D'autres affirment être régulièrement traité d'"esclave", une insulte raciste très répandue dans la langue arabe pour parler des personnes de couleur.
Revivre des souvenirs
douloureux
Les femmes d'Afrique subsaharienne sont les premières victimes de ces injures, d'après les témoignages rapportés par l'AP. L'enquête parle ainsi du cas de deux sœurs soudanaises en état de choc après avoir été attaquées alors qu'elles venaient de chercher leurs enfants à la sortie de l'école.
Un groupe d'adolescents égyptiens s'est attroupé autour d'elles pour les insulter et même tenter d'arracher leurs vêtements. Les deux sœurs vivaient au Caire depuis seulement quelques mois après avoir fui les violences au Soudan.
D'après l'AP, cet épisode de harcèlement "a fait ressurgir des souvenirs traumatisants de leur détention, de la torture et des viols que ces deux femmes avaient dû endurer lorsqu'elles se trouvaient entre les mains de miliciens dans les montages soudanaises des Monts Nuba. L'une des deux femmes explique ainsi "avoir fui vers l'Egypte pour être en sécurité, "mais la réalité est bien différente".
Deux autres Soudanaises racontent qu'elles ont été victimes d'agressions sexuelles de la part de leur employeur pour qui elles travaillaient comme femmes de ménage. La police n'en a néanmoins jamais été informée : l'une des deux femmes a gardé le silence parce qu'elle n'avait pas encore finalisé sa demande de séjour en Egypte et l'autre craignait des représailles de l'employeur.

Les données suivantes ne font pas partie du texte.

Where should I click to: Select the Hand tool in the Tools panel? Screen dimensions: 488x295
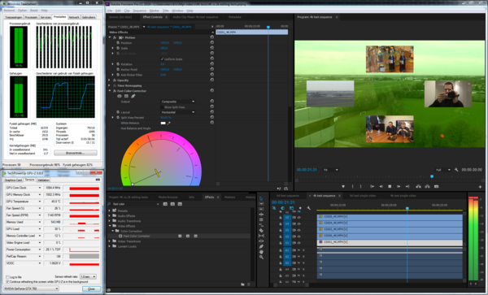[x=261, y=252]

Selon l'OIM, l'Egypte accueille plus de six millions de migrants et plus de la moitié sont originaires du Soudan ou du Soudan du Sud où les conflits armés continuent de faire des dizaines de milliers de déplacés chaque année.
L'OIM confirme la montée de la xénophobie
L'OIM dresse le même constat et affirme que l'attitude vis-à-vis des femmes migrantes se s'est dégradée ces derniers mois, avec un nombre grandissant de cas de violences sexuelles.
Shirley De Leon fait de la gestion de projet à l'OIM et pense que la hausse des attaques xénophobes est en partie liée aux difficultés économiques que traverse l'Egypte, "exacerbées par l'inflation, une baisse des revenus et le chômage des jeunes."
"Les femmes et les jeunes filles sont les plus touchées, mais il y aussi des hommes et des garçons qui sont dans une situation de vulnérabilité", affirme Shirley De Leon.
Les reporters de l'AP ont ainsi parlé à un homme réfugié originaire d'Ethiopie arrivé au Caire il y a cinq ans. Il estime que la seule raison pour laquelle il a été en mesure d'avoir du travail en Egypte est qu'il demande la moitié du salaire d'un Egyptien. Selon lui, malgré la xénophobie et les problèmes économiques, le Caire reste sa meilleure option : "Ici c'est bien mieux que dans mon pays d'autant que je n'ai quasiment aucune chance d'arriver en Europe."

Les comportements face aux réfugiés et au migrants de couleur pourraient cependant lentement évoluer. Le président égyptien Abdel Fattah Al Sissi a lui-même déclaré que les réfugiés et les migrants étaient "nos invités et les mauvais traitements ne sont pas acceptables ni autorisés".
Cette déclaration est intervenue en novembre dernier dans la foulée de la diffusion d'une vidéo devenue virale. On y voit trois adolescents égyptiens harceler un jeune écolier du Soudan du Sud. Les jeunes se moquent de lui et de sa couleur de peau avant de tenter de lui prendre son cartable.
"Les autorités peuvent être décisives si elles prennent des mesures plus sévères contre le racisme et le harcèlement", explique Attia Essawi à l'AP. Mais cet expert de l'Afrique au Centre pour les études politiques et stratégiques Al Ahram au Caire pense que le changement des mentalités racistes va prendre beaucoup de temps en Egypte, où des personnes à la peau claire ont reçu pendant des centaines d'années un traitement privilégié.
Et les déclarations du président Al Sissi ne vont pas changer la donne du jour au lendemain.
En 2018, un tribunal a condamné un homme à sept ans de prison pour avoir battu à mort un enseignant du Soudan du Sud qui travaillait dans une école pour réfugiés. Si certains se félicitent de l'existence même d'une condamnation, d'autres estiment que la sentence a été bien trop légère pour un tel crime.